═══ DATA SHOWN ═══
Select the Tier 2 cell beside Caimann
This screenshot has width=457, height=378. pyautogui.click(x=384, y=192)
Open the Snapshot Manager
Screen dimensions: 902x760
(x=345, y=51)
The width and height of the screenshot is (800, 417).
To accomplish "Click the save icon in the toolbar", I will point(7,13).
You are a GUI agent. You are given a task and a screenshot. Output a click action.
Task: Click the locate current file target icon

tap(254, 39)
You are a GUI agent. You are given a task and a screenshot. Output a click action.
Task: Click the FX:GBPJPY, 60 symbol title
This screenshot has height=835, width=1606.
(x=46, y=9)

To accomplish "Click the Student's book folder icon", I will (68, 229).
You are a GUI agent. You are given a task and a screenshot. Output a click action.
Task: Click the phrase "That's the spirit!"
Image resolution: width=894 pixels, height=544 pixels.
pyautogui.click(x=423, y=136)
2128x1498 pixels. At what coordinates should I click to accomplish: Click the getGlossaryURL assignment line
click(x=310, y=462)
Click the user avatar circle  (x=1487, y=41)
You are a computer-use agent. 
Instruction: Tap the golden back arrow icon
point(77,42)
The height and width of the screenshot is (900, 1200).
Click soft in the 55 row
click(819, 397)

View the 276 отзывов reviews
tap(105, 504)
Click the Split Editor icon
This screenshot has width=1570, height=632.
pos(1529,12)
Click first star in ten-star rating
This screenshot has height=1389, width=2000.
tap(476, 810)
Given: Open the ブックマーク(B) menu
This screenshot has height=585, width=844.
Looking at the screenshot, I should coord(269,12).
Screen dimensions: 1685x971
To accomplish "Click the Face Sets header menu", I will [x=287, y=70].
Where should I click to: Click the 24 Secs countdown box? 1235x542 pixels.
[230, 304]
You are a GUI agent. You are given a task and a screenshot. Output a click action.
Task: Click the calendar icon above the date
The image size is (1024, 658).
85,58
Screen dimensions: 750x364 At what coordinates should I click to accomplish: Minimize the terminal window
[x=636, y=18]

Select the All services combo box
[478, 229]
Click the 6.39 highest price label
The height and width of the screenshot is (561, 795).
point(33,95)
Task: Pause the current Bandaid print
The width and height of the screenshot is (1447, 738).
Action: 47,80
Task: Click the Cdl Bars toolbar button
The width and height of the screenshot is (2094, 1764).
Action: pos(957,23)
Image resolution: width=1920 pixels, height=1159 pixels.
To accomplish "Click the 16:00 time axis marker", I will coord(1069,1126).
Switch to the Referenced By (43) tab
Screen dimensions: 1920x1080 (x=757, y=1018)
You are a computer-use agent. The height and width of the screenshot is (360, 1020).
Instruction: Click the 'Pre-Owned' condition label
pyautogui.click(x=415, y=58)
═══
BRIEF:
Express the records as a JSON list of strings, one string per line, with blank lines omitted. Begin at the line that contains "Open the Snapshot Manager" and stop after the line that contains "click(819, 397)".

TASK SOLUTION:
[
  "Open the Snapshot Manager",
  "Screen dimensions: 902x760",
  "(x=345, y=51)",
  "The width and height of the screenshot is (800, 417).",
  "To accomplish \"Click the save icon in the toolbar\", I will point(7,13).",
  "You are a GUI agent. You are given a task and a screenshot. Output a click action.",
  "Task: Click the locate current file target icon",
  "tap(254, 39)",
  "You are a GUI agent. You are given a task and a screenshot. Output a click action.",
  "Task: Click the FX:GBPJPY, 60 symbol title",
  "This screenshot has height=835, width=1606.",
  "(x=46, y=9)",
  "To accomplish \"Click the Student's book folder icon\", I will (68, 229).",
  "You are a GUI agent. You are given a task and a screenshot. Output a click action.",
  "Task: Click the phrase \"That's the spirit!\"",
  "Image resolution: width=894 pixels, height=544 pixels.",
  "pyautogui.click(x=423, y=136)",
  "2128x1498 pixels. At what coordinates should I click to accomplish: Click the getGlossaryURL assignment line",
  "click(x=310, y=462)",
  "Click the user avatar circle  (x=1487, y=41)",
  "You are a computer-use agent. ",
  "Instruction: Tap the golden back arrow icon",
  "point(77,42)",
  "The height and width of the screenshot is (900, 1200).",
  "Click soft in the 55 row",
  "click(819, 397)"
]